- Aim: Extract the stretch of the book-collection listing from "Worster is the" through "Dust Bowl, respectively.", copying it word for word.

This Incomparable Lande:  A Book of American Nature Writing

​​

1989.  Advance review copy in paper wrappers.  Published by Houghton Mifflin.  Advanced review copy

​​

Lyon was an English professor at Utah State University who was a scholar and authority on Western writing in particular.  The Western Literature Association has an annual award named after him.  I've found little information about him personally.  The book consists of excerpts from 22 authors, of whom a somewhat staggering 17 are represented in the Collection.  The book has an excellent 90ish-page set of introductory chapters by Lyon, including a lengthy chronology, and a hugely useful 81-page supplemental Bibliography with Lyon's quantitative and qualitative descriptions of each entry.  I consulted the Bibliography frequently in the early stages of building the Collection, and still do from time to time.  VG.  It was NF+ when I first got it.  I've read through it enough to take it down a few notches.

 

​

WORSTER, Donald (1941)

​

Under Western Skies:  Nature and History in the American West

​

1992.  First edition.  Published by Oxford University Press.  Signed.

​

Signed on title page.  F in a F NPCDJ

​

The Wealth of Nature:  Environmental History and the Ecological Imagination

​

1993.  First edition.  Published by Oxford University Press.  Inscribed

​

Inscribed on half-title:  "To Larry Owens.  Donald Worster."  F in a F NPCDJ

​

Worster is the retired Hall Distinguished Professor of American History at the University of Kansas.  He is considered a founder and leading figure in the field of Environmental History studies.  He has won the National Outdoor Book Award and the Bancroft Prize for his books on John Wesley Powell and the Dust Bowl, respectively.

​

​

RAINEY, Sue

​

Creating Picturesque America; Monument to the Natural and Cultural Landscape

​

1994.  First printing.  Published by Vanderbilt University Press.

[Data on locating visible targets]

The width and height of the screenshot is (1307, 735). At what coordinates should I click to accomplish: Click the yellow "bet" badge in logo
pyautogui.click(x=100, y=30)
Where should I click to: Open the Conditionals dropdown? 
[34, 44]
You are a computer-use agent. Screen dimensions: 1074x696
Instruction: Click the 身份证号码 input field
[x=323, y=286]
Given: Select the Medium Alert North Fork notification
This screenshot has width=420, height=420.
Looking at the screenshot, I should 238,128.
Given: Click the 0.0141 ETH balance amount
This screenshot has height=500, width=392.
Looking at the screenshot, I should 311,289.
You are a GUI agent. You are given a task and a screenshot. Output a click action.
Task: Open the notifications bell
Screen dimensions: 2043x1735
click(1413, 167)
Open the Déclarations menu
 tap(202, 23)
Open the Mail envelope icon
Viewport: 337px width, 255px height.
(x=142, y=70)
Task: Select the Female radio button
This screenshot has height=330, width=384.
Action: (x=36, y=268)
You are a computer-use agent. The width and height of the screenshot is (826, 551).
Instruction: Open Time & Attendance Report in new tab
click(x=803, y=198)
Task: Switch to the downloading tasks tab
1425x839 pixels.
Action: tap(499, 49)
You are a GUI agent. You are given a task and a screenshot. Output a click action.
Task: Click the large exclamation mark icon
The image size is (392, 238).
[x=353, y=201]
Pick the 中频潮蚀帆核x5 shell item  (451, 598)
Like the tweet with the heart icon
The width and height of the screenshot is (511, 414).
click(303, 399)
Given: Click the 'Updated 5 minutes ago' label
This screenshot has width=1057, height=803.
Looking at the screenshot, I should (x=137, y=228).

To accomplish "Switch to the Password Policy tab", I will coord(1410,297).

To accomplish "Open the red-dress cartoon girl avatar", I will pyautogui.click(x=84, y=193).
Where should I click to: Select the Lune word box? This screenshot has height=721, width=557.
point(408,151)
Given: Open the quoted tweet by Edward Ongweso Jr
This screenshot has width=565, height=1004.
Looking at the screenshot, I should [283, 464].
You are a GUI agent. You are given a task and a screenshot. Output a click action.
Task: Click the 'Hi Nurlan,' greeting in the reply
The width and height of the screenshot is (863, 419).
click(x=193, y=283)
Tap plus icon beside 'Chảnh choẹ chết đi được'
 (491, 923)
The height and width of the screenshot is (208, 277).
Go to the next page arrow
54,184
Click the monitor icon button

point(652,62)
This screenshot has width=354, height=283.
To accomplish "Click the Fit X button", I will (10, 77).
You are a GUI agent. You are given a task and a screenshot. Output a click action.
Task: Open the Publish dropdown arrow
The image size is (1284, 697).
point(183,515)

- Worked solution:
Worster is the retired Hall Distinguished Professor of American History at the University of Kansas.  He is considered a founder and leading figure in the field of Environmental History studies.  He has won the National Outdoor Book Award and the Bancroft Prize for his books on John Wesley Powell and the Dust Bowl, respectively.